🤖 AI Summary
This work addresses the inefficiency and repetitive errors in zero-shot object navigation caused by agents’ inability to adapt online. To overcome this limitation, the authors propose a self-evolving navigation framework that constructs a memory bank of executable rules distilled from historical trajectories. During inference, the agent dynamically retrieves effective rules using an upper confidence bound–based strategy that balances semantic relevance and past success rates. A novel memory-guided pre-reflection module is introduced to anticipate action outcomes and suppress unproductive exploration. This approach enables continuous self-improvement during testing without additional training, achieving a 10.1% absolute gain in success rate under zero-shot conditions and significantly reducing redundant exploration steps.
📝 Abstract
Zero-Shot Object-Goal Navigation (ZS-OGN) requires embodied agents to explore and locate target objects without any prior training.
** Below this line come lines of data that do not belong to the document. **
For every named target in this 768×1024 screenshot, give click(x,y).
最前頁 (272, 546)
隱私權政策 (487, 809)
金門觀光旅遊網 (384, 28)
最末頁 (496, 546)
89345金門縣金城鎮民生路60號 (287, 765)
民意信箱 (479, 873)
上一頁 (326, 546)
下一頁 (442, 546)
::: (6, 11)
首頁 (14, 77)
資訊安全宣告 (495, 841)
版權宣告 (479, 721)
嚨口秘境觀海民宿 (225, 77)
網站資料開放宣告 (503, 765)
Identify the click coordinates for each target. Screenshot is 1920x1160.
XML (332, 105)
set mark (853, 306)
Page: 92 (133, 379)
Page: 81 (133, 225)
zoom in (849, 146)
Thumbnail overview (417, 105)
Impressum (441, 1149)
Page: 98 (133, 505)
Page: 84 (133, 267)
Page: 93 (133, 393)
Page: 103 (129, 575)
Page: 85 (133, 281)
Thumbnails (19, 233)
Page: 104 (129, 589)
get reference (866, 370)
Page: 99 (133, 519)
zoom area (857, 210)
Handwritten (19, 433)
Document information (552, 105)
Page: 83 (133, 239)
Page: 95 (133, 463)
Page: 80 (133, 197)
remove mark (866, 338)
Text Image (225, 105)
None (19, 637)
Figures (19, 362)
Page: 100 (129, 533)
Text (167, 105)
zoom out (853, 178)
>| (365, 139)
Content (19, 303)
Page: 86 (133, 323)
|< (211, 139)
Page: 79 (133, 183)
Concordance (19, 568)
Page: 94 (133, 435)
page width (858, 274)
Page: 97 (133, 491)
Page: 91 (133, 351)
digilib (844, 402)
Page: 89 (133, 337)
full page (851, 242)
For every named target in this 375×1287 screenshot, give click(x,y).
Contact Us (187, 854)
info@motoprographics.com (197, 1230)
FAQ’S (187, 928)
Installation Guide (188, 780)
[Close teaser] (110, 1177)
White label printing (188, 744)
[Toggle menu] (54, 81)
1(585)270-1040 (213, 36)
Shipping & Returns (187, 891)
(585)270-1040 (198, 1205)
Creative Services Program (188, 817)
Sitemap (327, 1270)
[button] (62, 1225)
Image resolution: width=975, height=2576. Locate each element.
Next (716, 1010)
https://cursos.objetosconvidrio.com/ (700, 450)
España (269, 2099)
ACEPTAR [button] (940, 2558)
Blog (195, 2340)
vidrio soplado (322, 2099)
To this end, recent methods leverage foundation models. But they typically rely on static priors and lack adaptation, which leads to repeated errors and costly trial and error. In this paper, we propose a self-evolving ZS-OGN framework that enables continuous test-time improvement. Specifically, we build an agentic rule memory by extracting actionable knowledge from past trajectories. Then, we propose a retrieval strategy based on upper confidence bound, selecting effective rules by balancing semantic relevance and historical success. In addition, we introduce a memory-guided preflection module that forecasts potential outcomes before action, reducing inefficient exploration. Extensive experiments show that our method outperforms existing zero-shot baselines, achieving a 10.1\% improvement in success rate with fewer unnecessary steps.